Reproduce the entries from the line with "Screen dimensions: 1018x561" up to and including the line with "pos(865,406)", multiplying every coordinate in the answers by 0.8 and rounding to whole numbers, with halves rounded up. Leave the requests unchanged and omit the pictures.

Data for this task -
----------
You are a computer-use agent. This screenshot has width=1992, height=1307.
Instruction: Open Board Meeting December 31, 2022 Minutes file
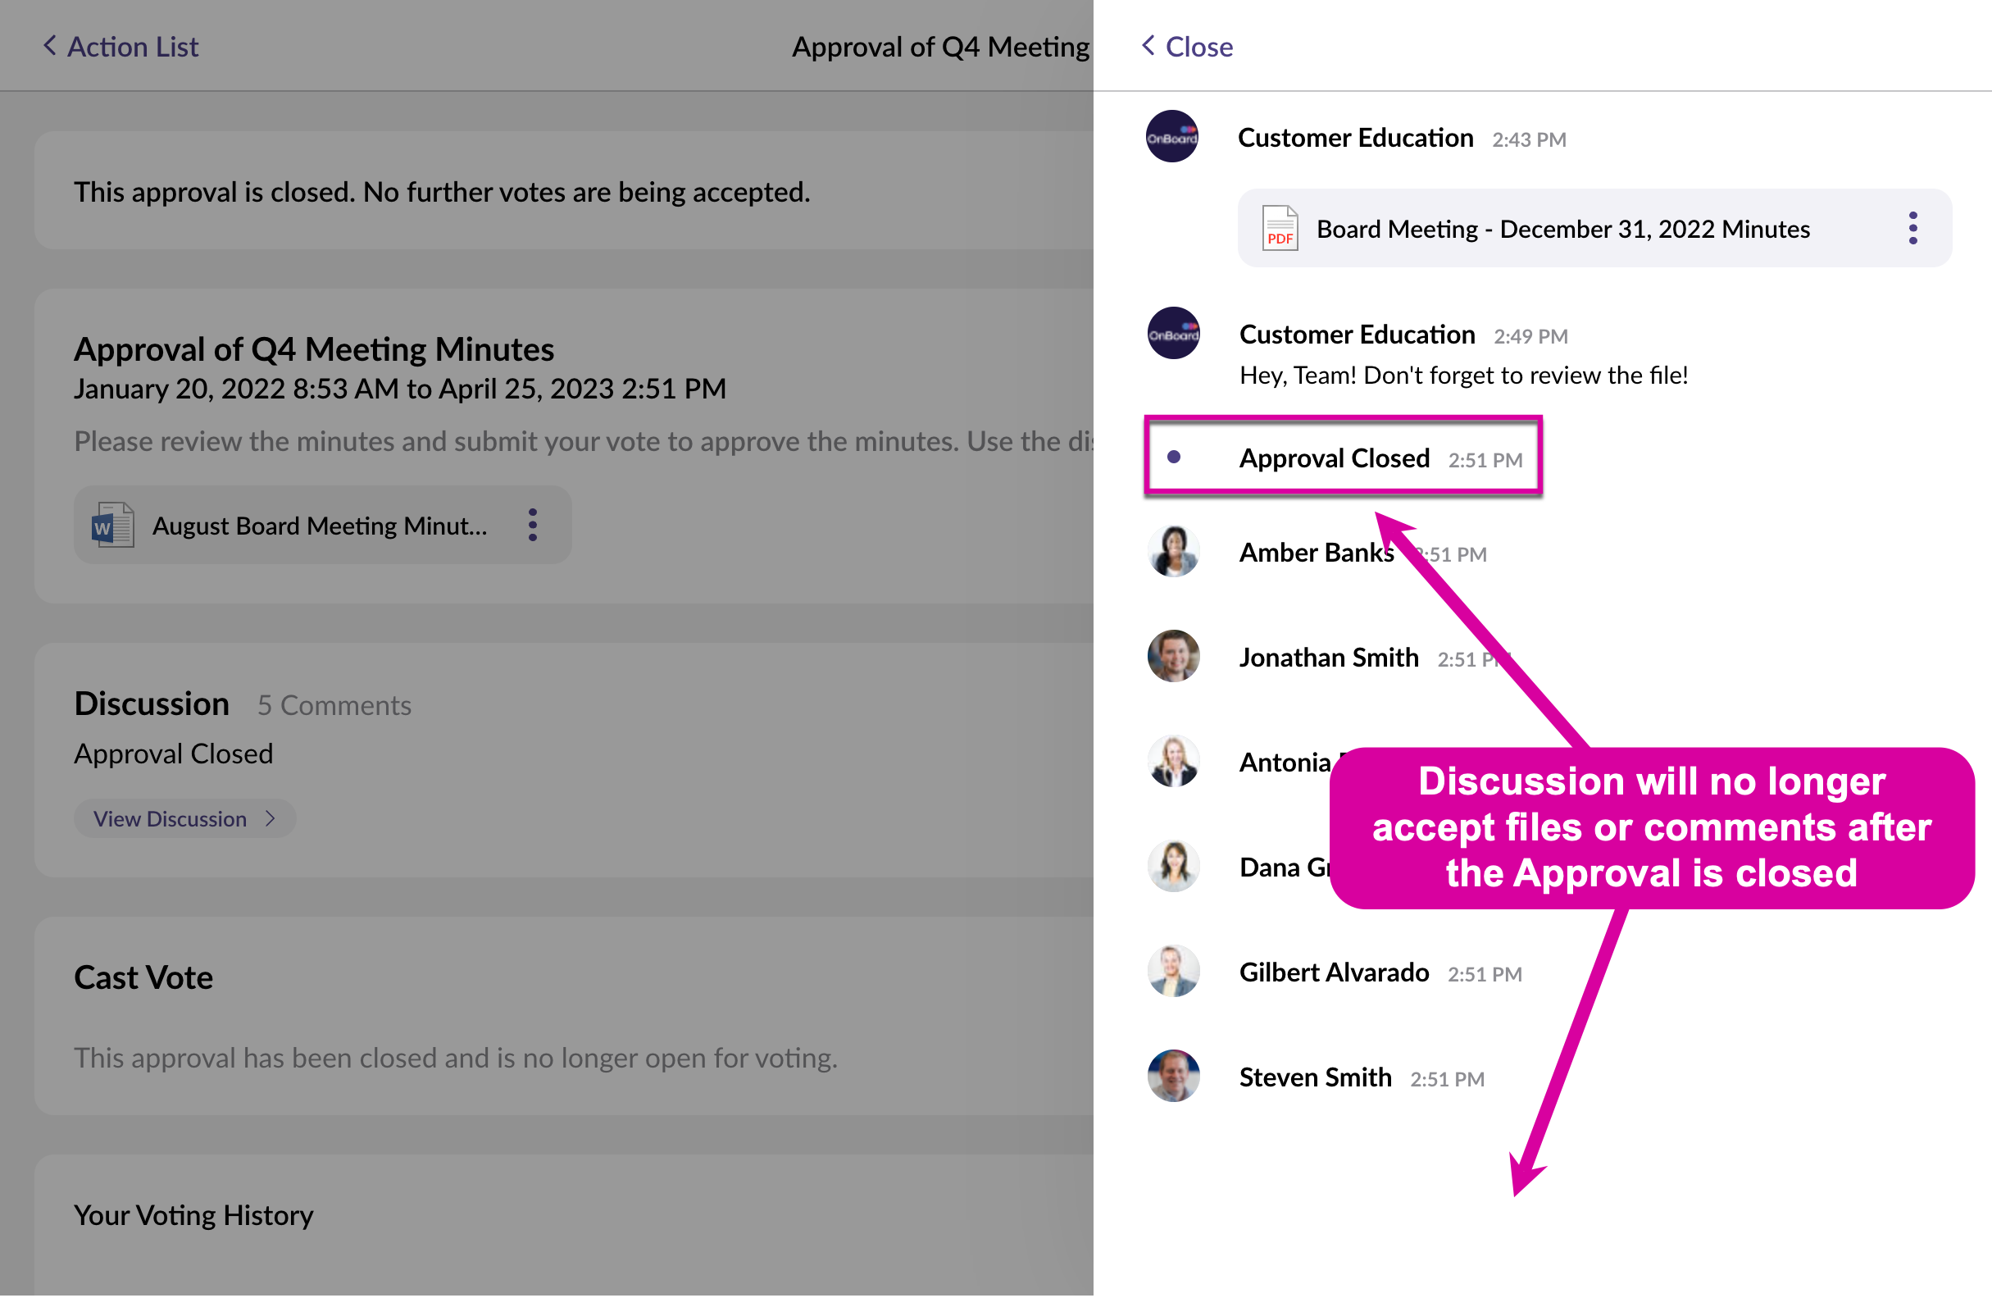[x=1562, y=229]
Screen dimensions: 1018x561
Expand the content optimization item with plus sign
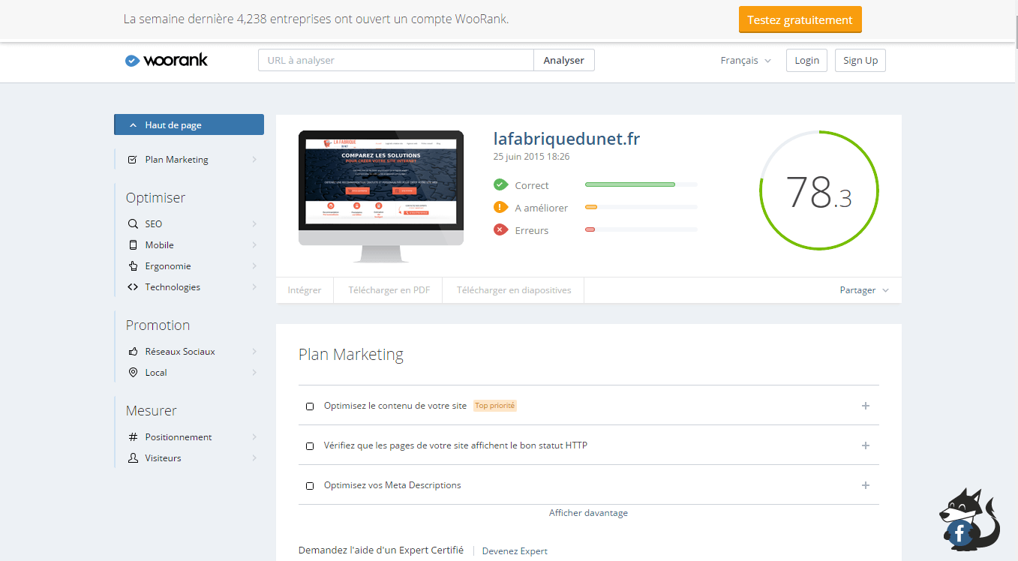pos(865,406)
----------
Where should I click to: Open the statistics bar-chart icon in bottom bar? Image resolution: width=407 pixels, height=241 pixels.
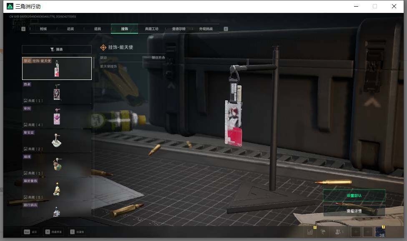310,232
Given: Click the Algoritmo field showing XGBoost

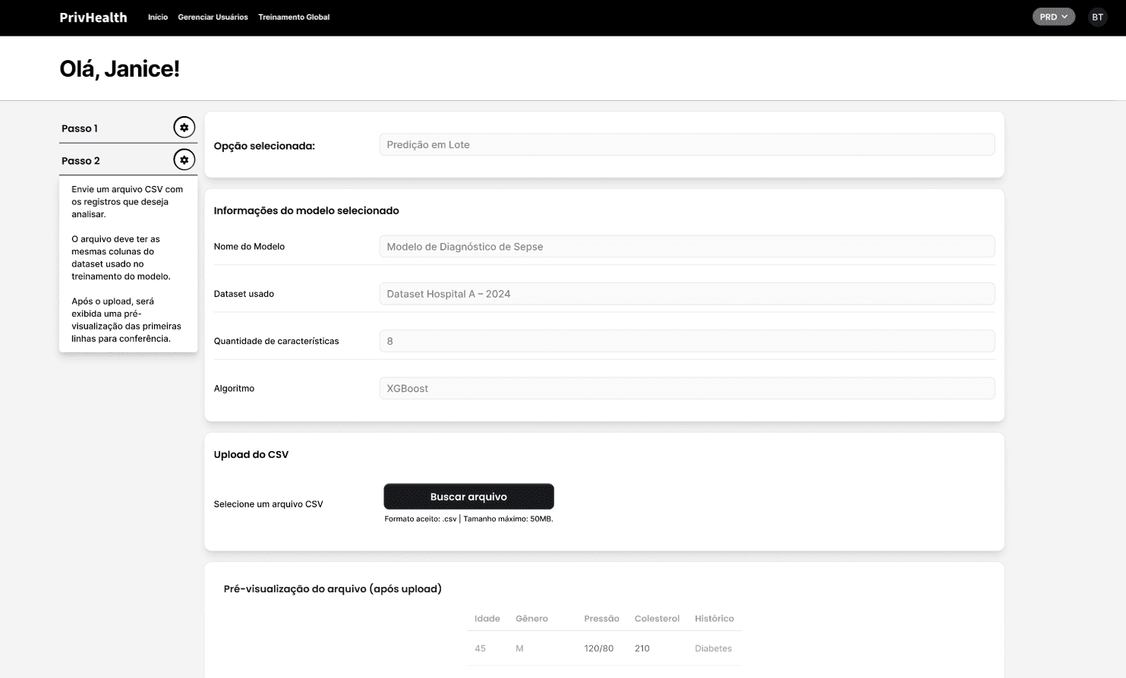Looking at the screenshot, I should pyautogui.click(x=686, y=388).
----------
Complete response -
Screen dimensions: 1018x561
Expand the content optimization item with plus sign
pos(692,325)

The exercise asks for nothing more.